Après l'épuisement des possibilités « tonalitaires » [tonalité totalitaire ?] de la précédente théorie [qui n'est pas + tonale qu'une autre avec drone/teneur/tonique pour support mélodique soliste, voire devenue abstraite par la fausseté de sa gamme par l'égalisation de ses intervalles harmoniques] devenue historique [qui est toujours utilisée à être répété encore et encore + d'1 siècle après] = où aucune nouveauté ne pouvait être extraite, il n'exista pas que la proposition-solution dodécaphonique puis sérielle. De Shoenberg à Boulez (1907-1977), les compositeurs du XXe siècle se soient engouffrés irrésistiblement pour s'y consacrer entièrement [sauf Messiaen et quelques dissidents tel Xenakis]. Pourtant de belles idées fusent de partout pour faire renaître une nouvelle théorie. Les nombreuses propositions apparaissent sans pour autant former une théorie musicale cohérente et complète prête à l'exploitation musicale intensive. En particulier une très belle idée prometteuse venue de St Petersbourg [la ville de St Pierre] (ancienne Köningsberg [ville des rois] où résidait le mathématicien Euler) : sortir la musique de l'octaviation.

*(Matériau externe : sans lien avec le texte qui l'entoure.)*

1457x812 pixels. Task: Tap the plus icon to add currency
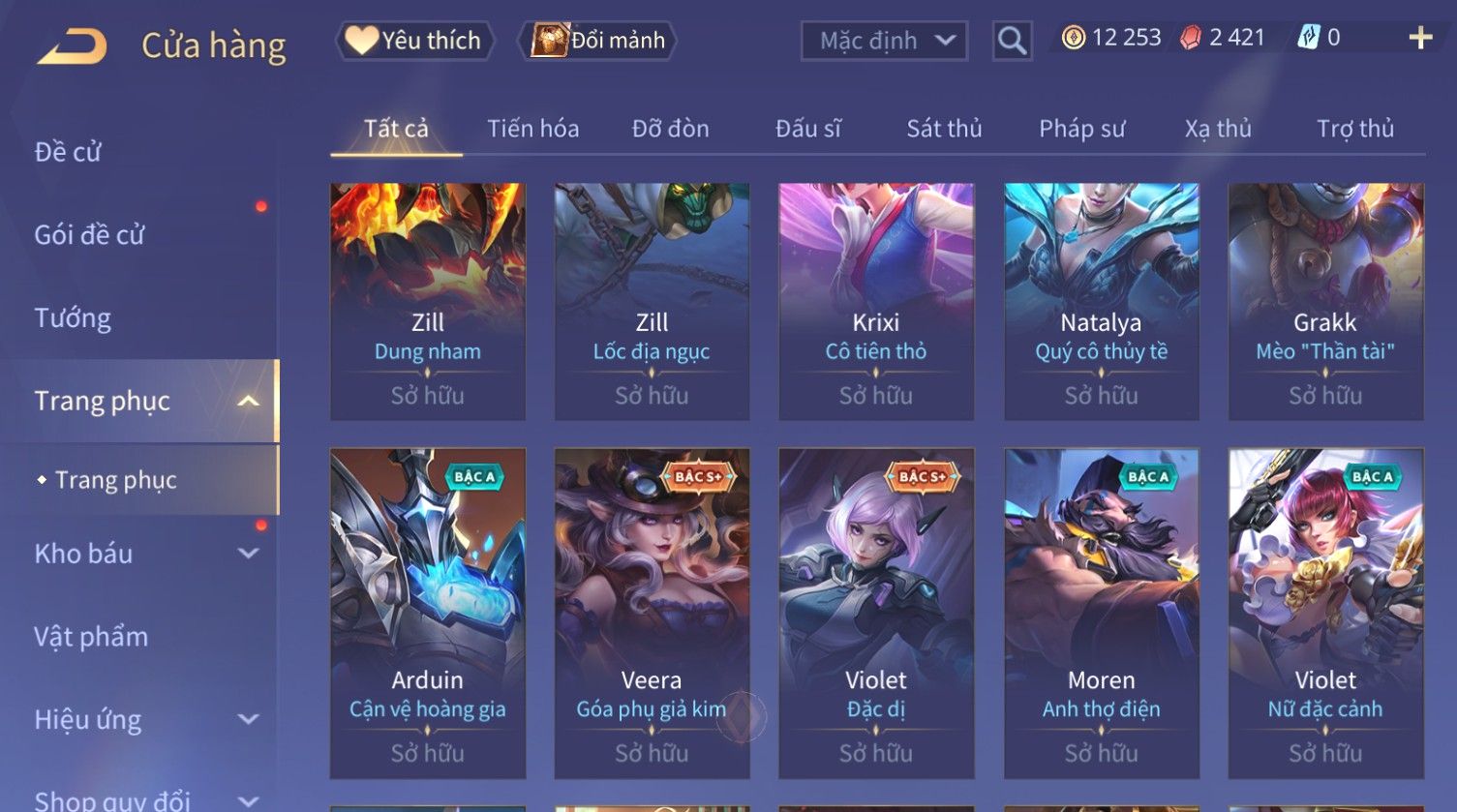coord(1420,38)
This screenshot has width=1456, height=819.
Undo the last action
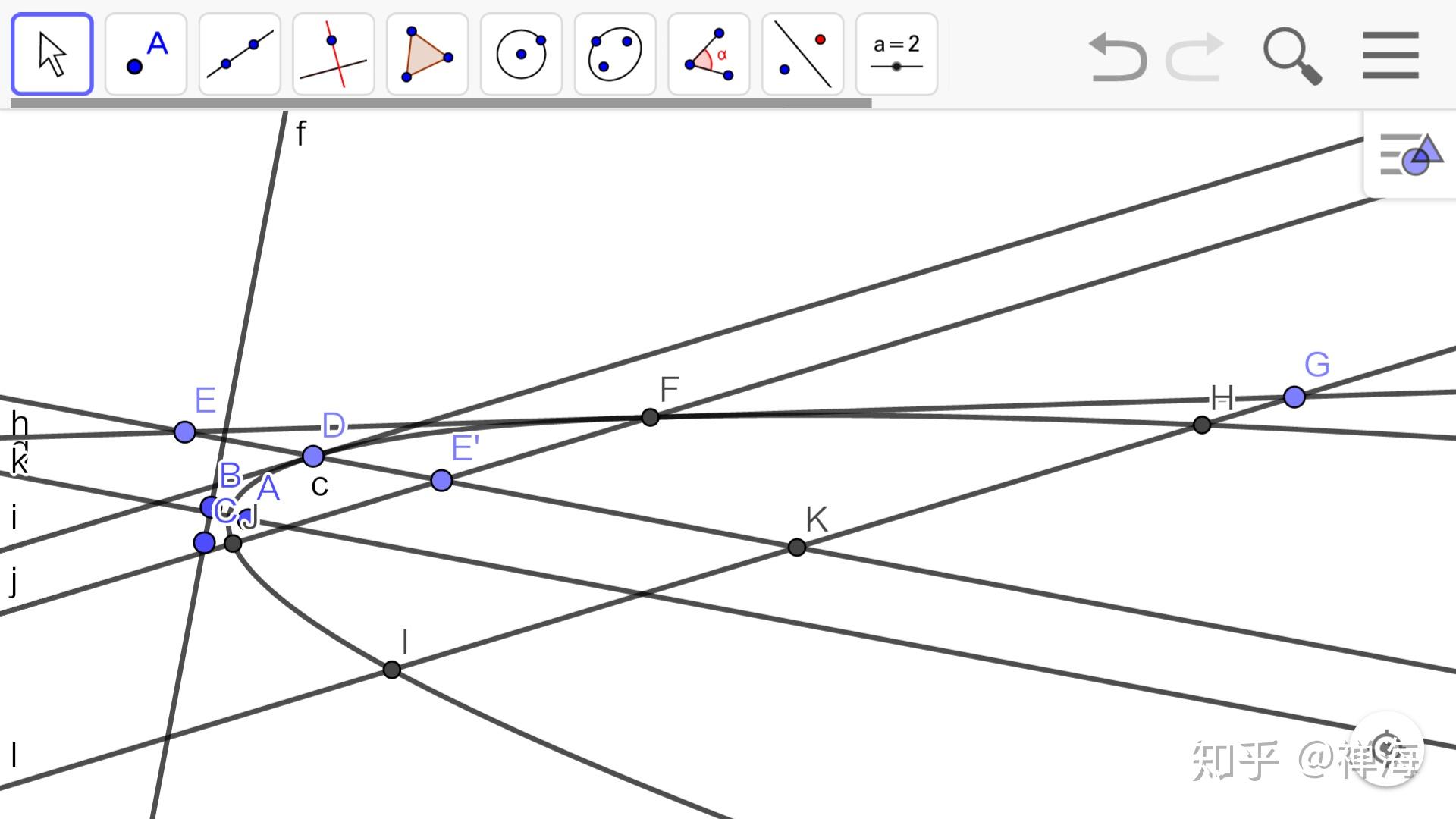1117,56
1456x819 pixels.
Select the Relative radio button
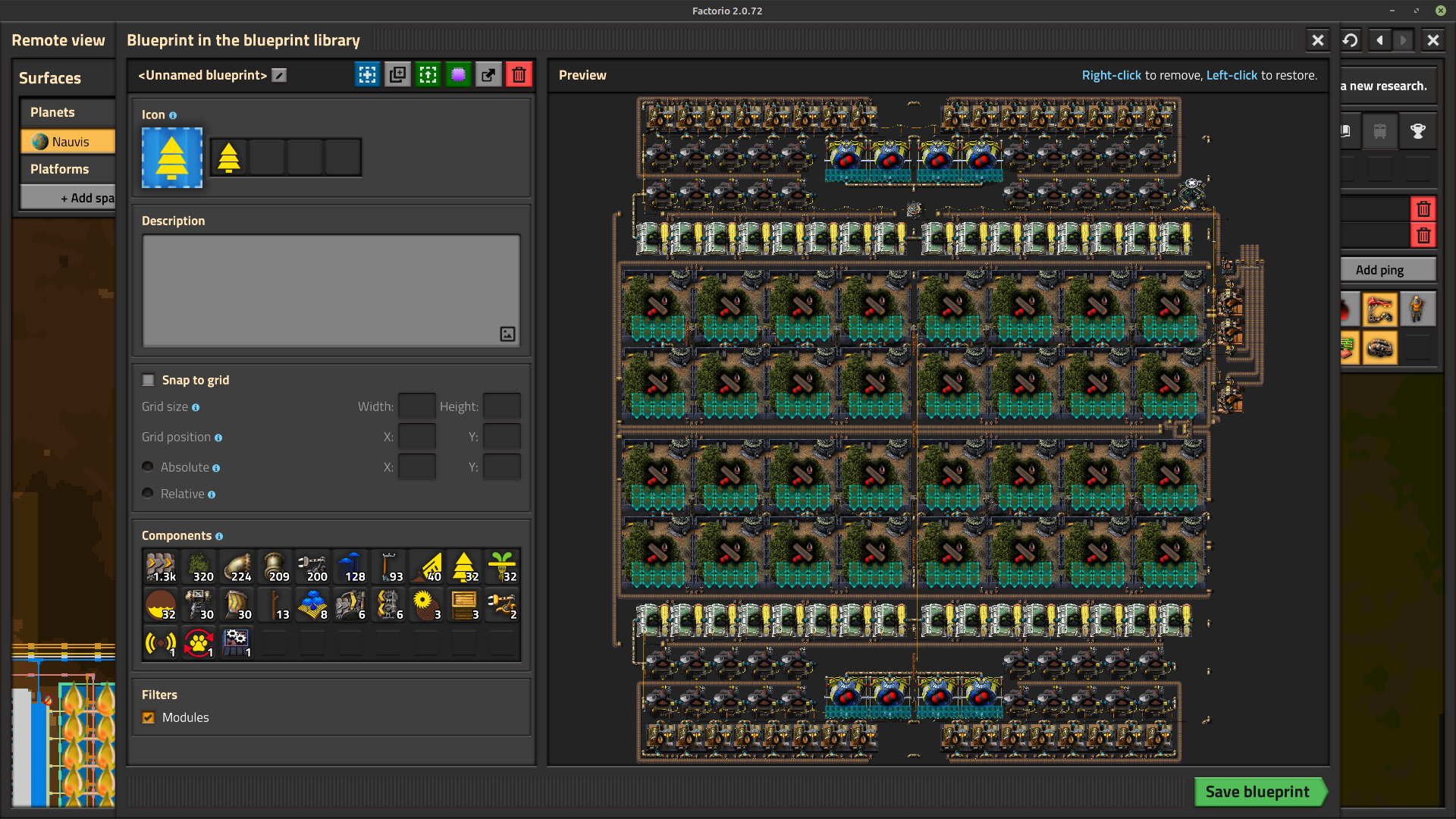click(148, 493)
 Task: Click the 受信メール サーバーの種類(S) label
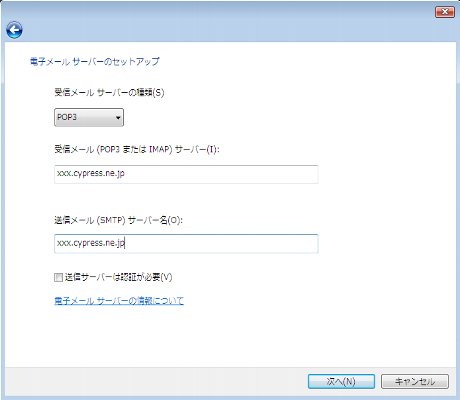point(109,92)
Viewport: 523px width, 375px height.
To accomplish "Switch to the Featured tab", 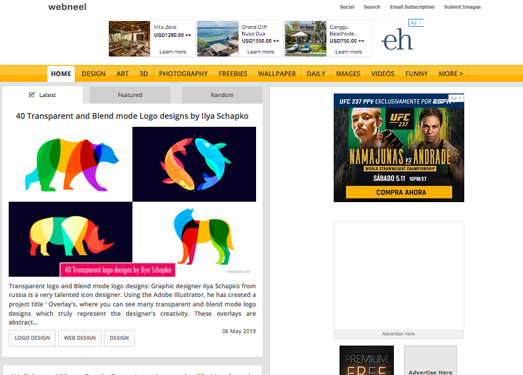I will 130,95.

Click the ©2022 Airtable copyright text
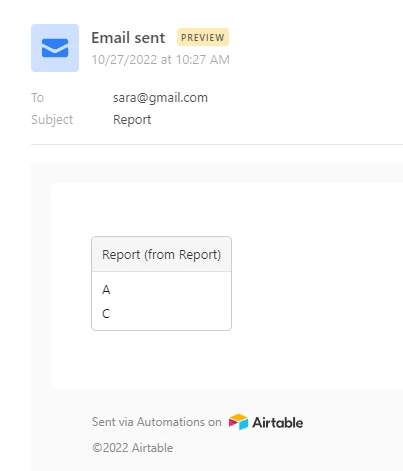point(133,448)
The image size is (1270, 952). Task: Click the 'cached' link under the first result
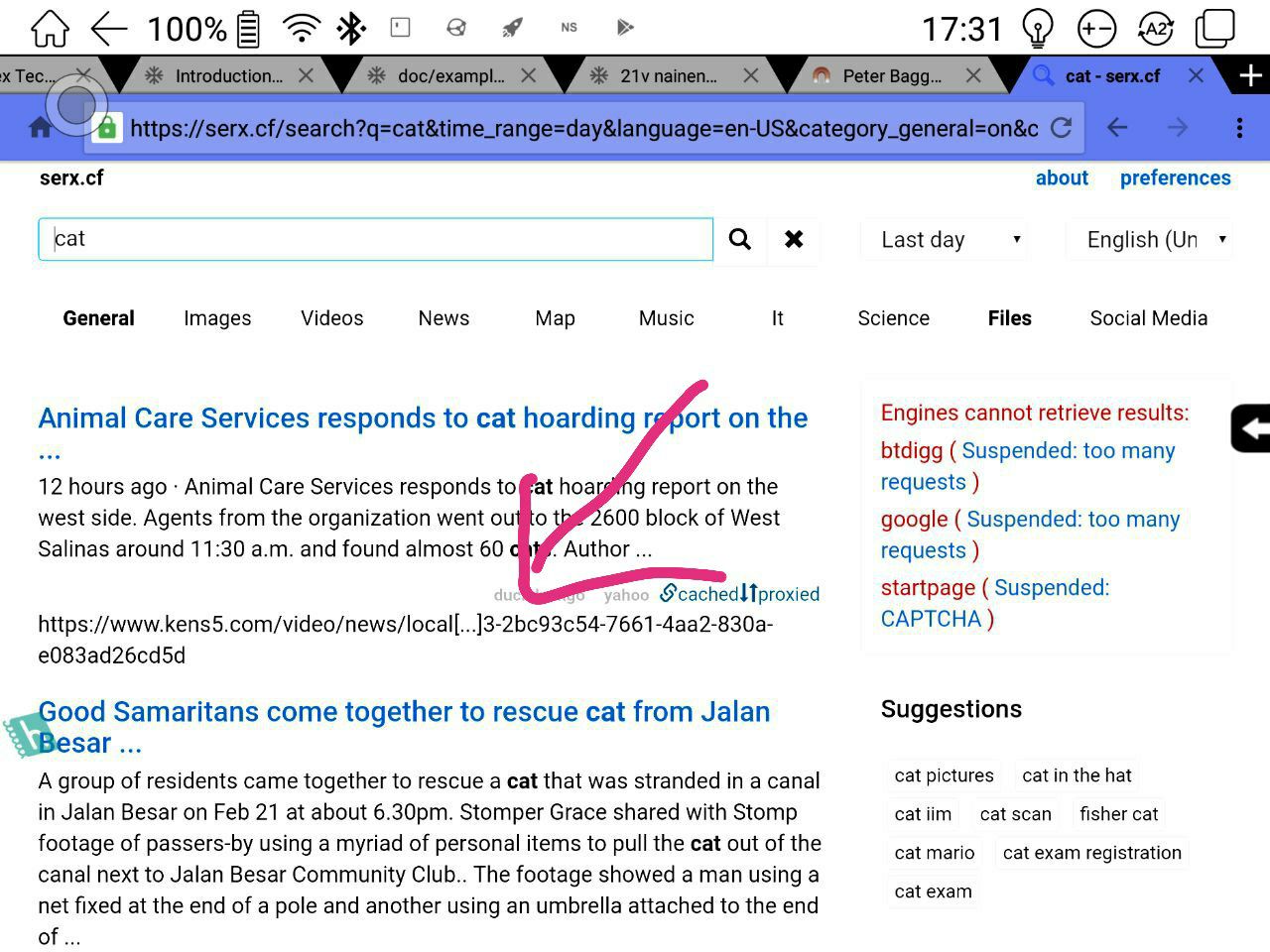(x=705, y=594)
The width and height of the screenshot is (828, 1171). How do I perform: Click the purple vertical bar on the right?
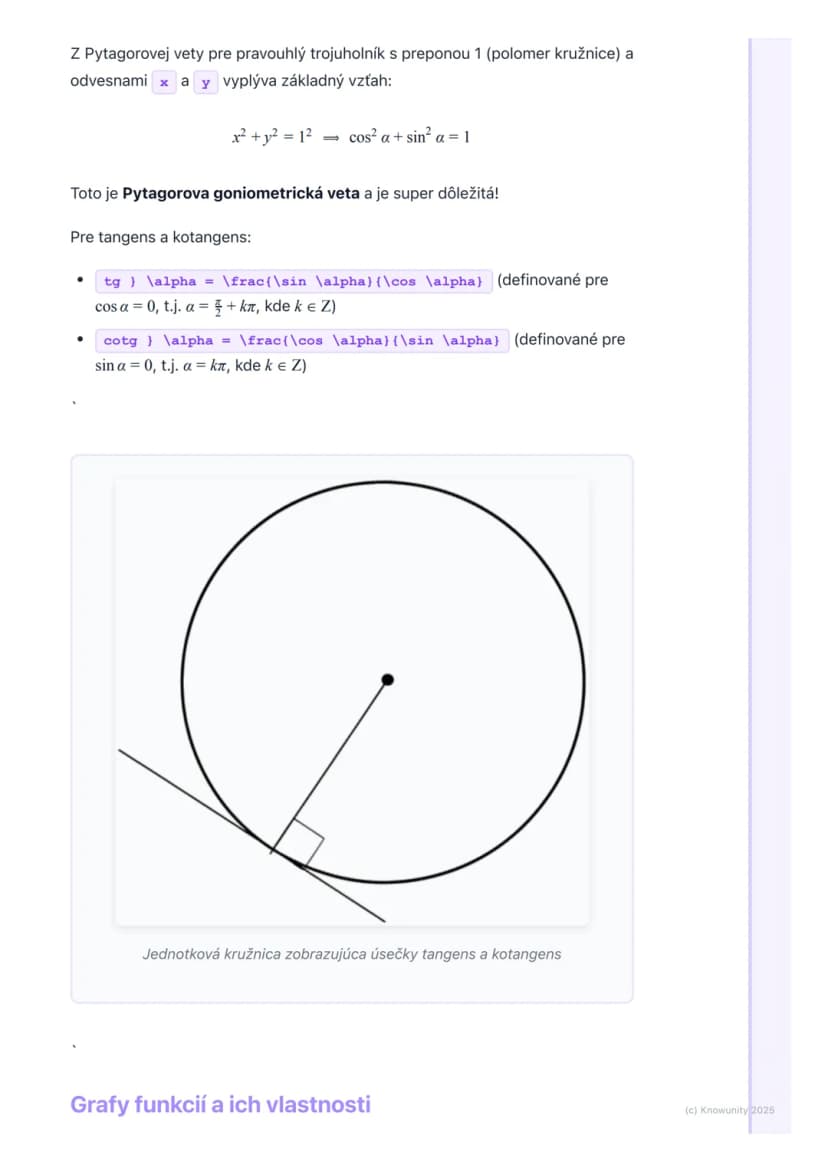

L'octaviation est un processus de consentement de fusion, sinon de confusion, de plénitude et de terminaison ou de commencement ; l'ouverture de Ainsi parlait Zaratoustra de Richard Strauss magnifie l'octave. Les pieds dans le plat, ça octavie de partout ! Au point que le reste de la musique paraisse fade (sic). L'octave est le 1er intervalle : 2. L'intervalle 1er de la série dans lequel on ne distingue pas ses 2 notes. Elles sont fusionnées par doublage. L'intervalle d'octave [8ve] est le rapport : 2. Si notre mode majeur eut 8 notes, aurait-on nommé cet intervalle : « nonave » ? Ou si notre mode majeur eut 6 notes, aurait-on nommé cet intervalle « heptave » ? L'illogisme des désignations reflète l'intérêt contextuel : « il n'en fallait qu'1, l'élu majeur, pour dominant des autres ».

[Toute théorie musicale reflète une idéologie politique, celle des hommes et des femmes citoyennées ; car la musique ne leur sert qu'à entendre ce qu'ils elles veulent entendre de la réalité politisée et moralisée dont ils et elles ne se représentent pas la vie autrement. Musicalement cette idéologie est passée. En 1907 avec le dodécaphonisme, Schoenberg [beau bourg] introduit le communisme musical : « Tous pareilles et en série »]

Le mode majeur fut élu parmi 792 modes heptatoniques octaviants. On lui dessina une portée exclusive pour contenir 221221 [ou : 1 1 1/2 1 1 1/2] où ses points de notes sont sans altération. Mais être majeur exige pour exister qu'un autre soit mineur [tel : sans pauvres pas de riches, sans bêtise pas d'intelligence]. Le mode mineur est altéré dans la portée du majeur à 2122221. Déficient, divergent ? En +, il [ou elle ?] est triple : l'ascendant n'est pas le même que le descendant : 2212212. Et la 3e apparence du mode mineur harmonique possède l'exclusivité d'une tierce mineure : 2122131. Les Indiens [d'Inde] n'ont pas fait de favoritisme modal. Ils ont considéré 72 modes en 12 groupes de 6, dont le 29e est le mode Dhira Shankarābharanam [notre mode majeur], le 22e est le mode Gauri Manohari [notre mode mineur ascendant], le 28e [jusqte à côté du majeur] le mode Harikāmbhoji [notre mode mineur descendant] et le 21e le mode Kiravāni [notre mode mineur harmonique, avec une 3ce mineure]. Les 28e et 29e font partie du 5e groupe et les 21e et 22e font partie du 4e groupe. * [http://centrebombe.org/livre/10.0.4.html] Tout ça pour donner à comprendre la relativité de tout classement. Les Indiens n'ont retenu que les modes heptatoniques octaviant. Alors que dans l'octave de 12 tons ou semi-tons, un mode commence avec 5 tons : le mode pentatonique et va jusqu'à 11. Ce qui donne un ensemble de 3521 modes octaviants ou à l'intérieur du cycle.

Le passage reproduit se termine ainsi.